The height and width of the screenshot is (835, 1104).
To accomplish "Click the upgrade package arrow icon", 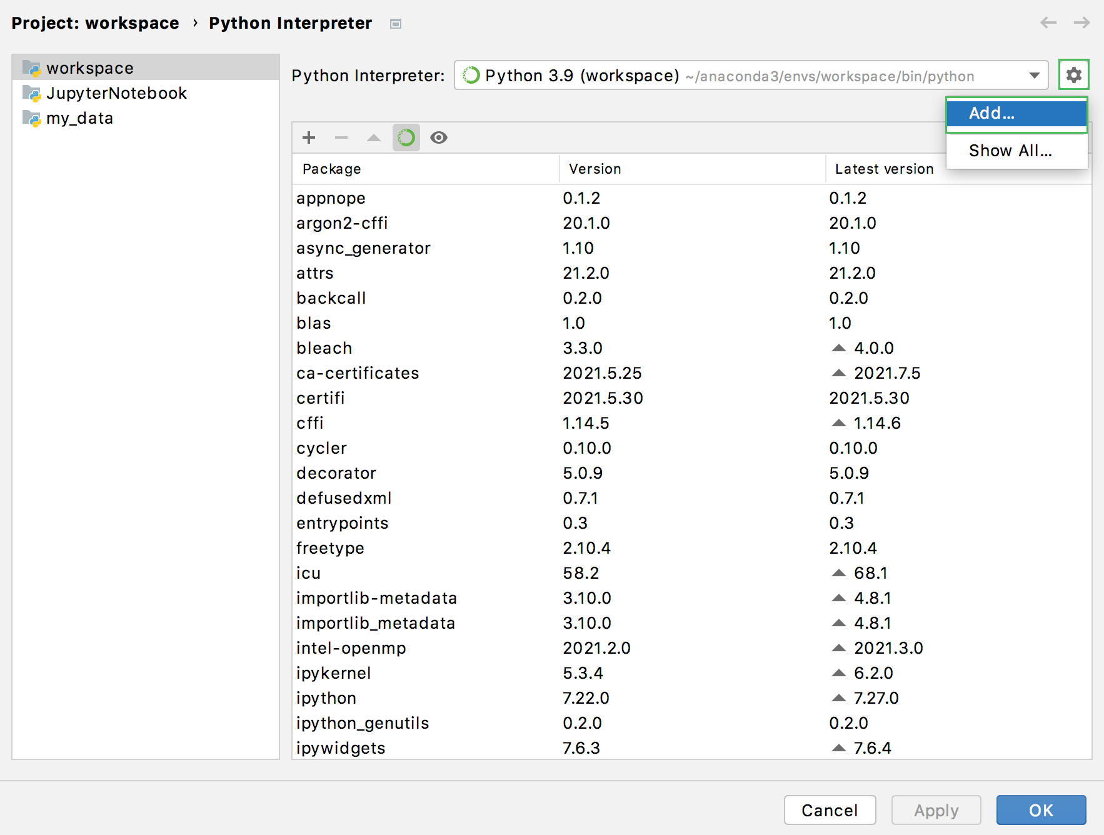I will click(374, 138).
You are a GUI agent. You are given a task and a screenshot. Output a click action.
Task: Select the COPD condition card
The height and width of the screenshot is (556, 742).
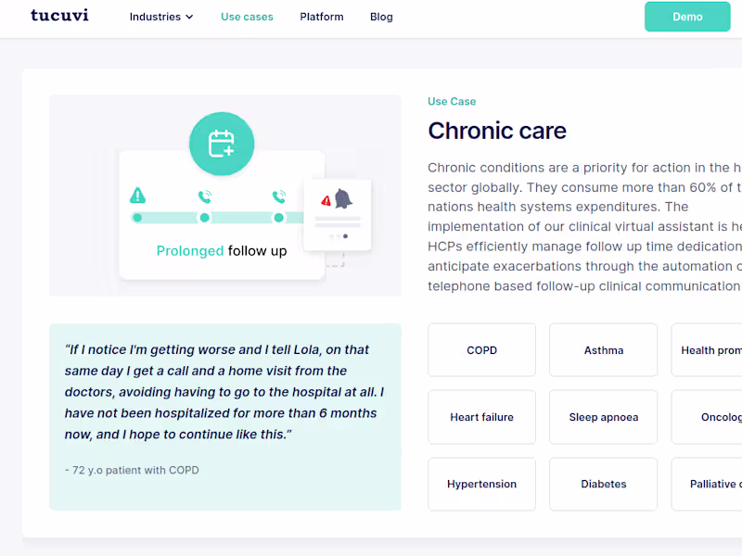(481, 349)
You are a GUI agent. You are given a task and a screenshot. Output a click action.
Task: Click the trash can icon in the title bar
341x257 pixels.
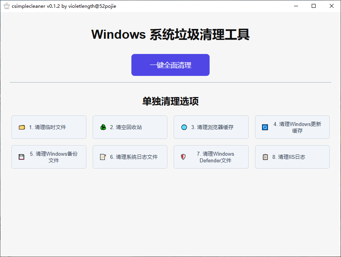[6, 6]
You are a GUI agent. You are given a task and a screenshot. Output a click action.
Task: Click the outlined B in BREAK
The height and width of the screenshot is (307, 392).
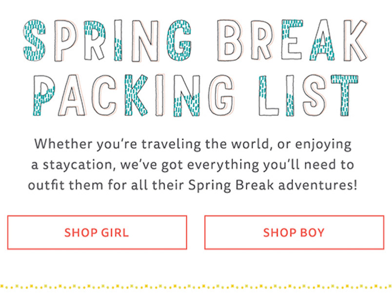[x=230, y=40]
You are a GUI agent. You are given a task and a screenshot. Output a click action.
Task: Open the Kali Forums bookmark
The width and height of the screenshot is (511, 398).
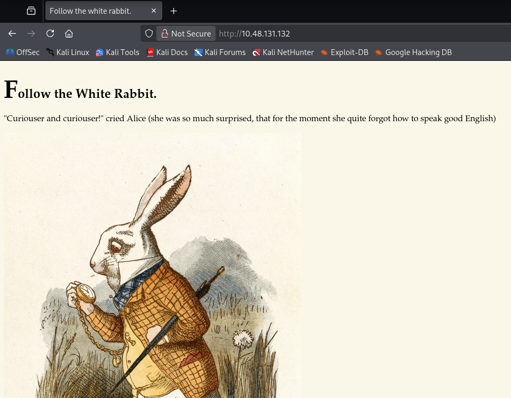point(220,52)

—————

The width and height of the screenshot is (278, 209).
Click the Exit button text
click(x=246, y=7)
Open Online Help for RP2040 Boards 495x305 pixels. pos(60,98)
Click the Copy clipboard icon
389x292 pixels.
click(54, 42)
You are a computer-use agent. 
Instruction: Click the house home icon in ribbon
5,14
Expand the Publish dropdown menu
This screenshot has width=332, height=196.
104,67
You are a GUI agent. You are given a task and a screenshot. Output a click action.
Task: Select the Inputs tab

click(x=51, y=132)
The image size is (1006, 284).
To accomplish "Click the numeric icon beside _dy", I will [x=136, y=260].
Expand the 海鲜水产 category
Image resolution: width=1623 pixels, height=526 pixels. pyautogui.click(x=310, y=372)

—————

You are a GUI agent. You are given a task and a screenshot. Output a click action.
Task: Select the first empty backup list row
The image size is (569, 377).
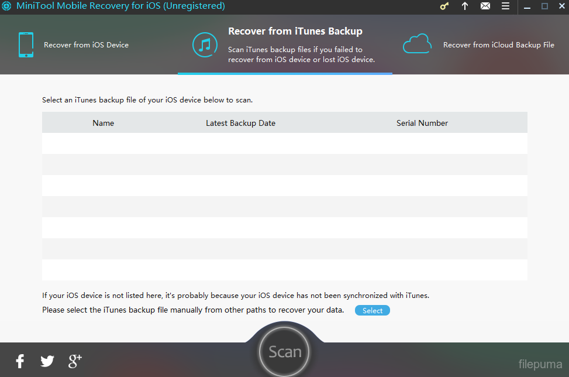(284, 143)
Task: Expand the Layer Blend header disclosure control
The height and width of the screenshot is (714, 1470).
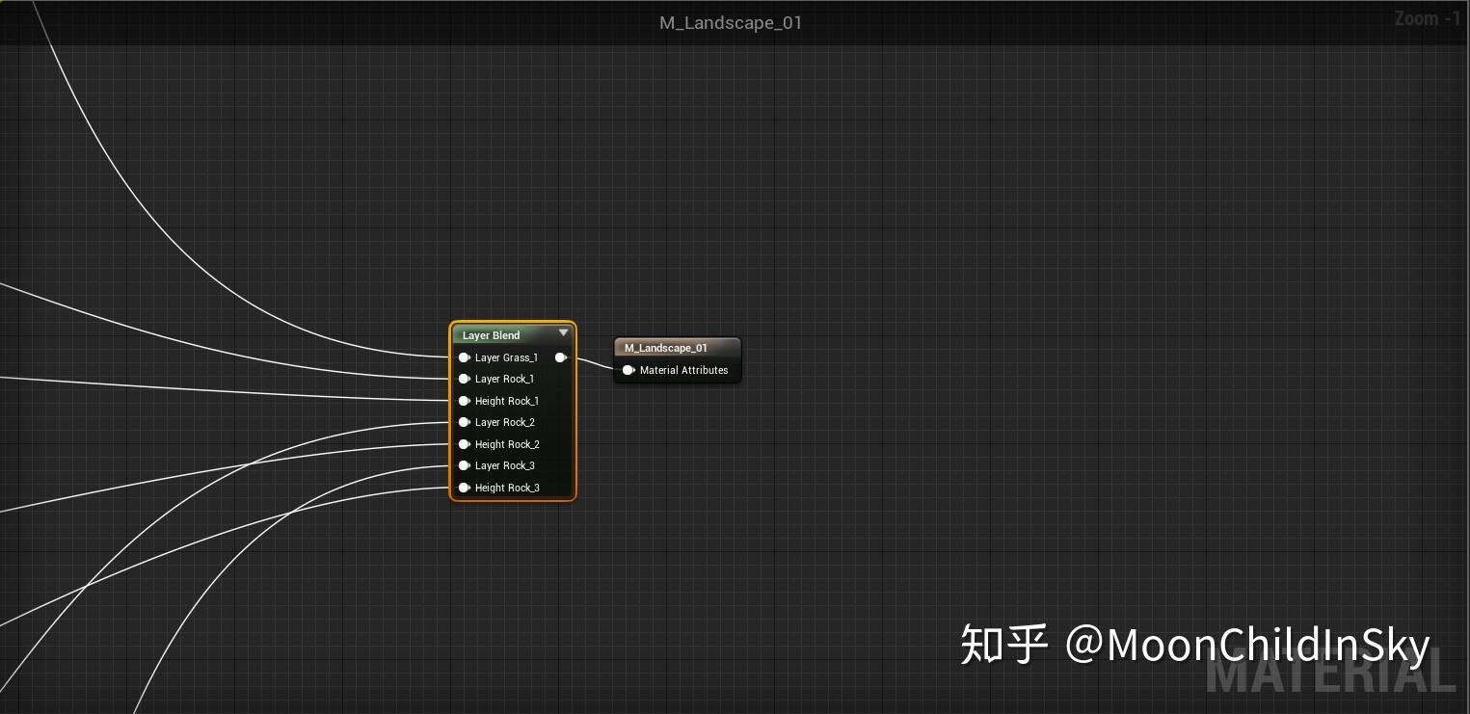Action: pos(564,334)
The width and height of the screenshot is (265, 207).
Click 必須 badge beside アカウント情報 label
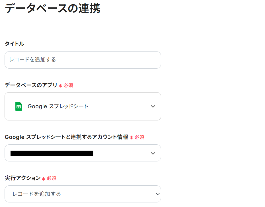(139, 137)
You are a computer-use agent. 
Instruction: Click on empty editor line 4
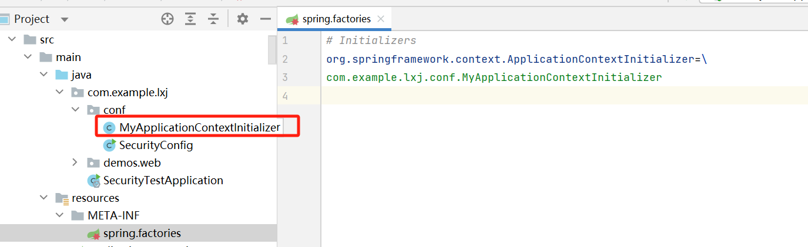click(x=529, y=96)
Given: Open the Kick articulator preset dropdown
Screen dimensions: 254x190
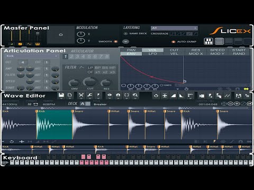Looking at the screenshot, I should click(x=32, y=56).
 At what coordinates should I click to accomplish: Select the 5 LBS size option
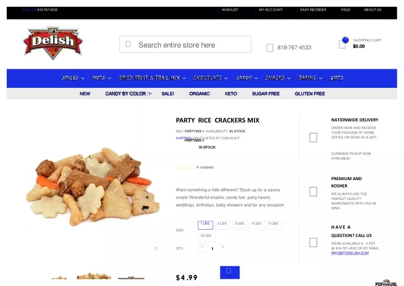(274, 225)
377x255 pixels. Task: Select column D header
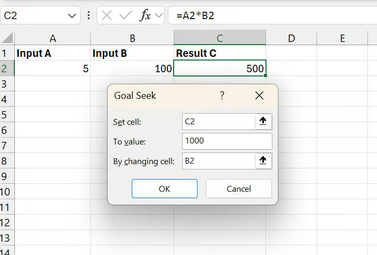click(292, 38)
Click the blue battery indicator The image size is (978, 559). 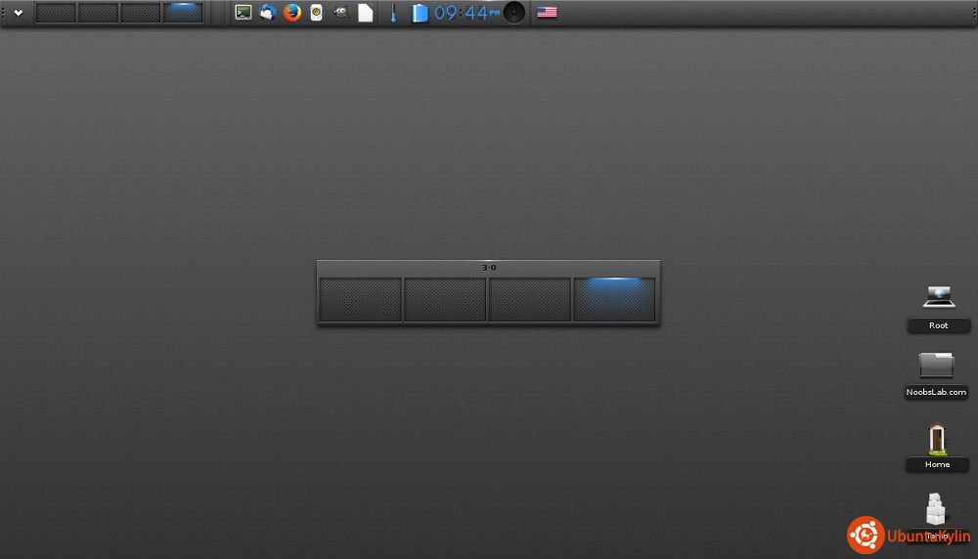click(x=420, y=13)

—————

TASK TO CARRY OUT: Pull every line holding "Open" out of the records.

ANSWER TO THIS PROBLEM:
Task: Open the Kali Forums bookmark
Open Online Help for RP2040 Boards 495x305 pixels. pos(60,98)
Given: Open the Kick articulator preset dropdown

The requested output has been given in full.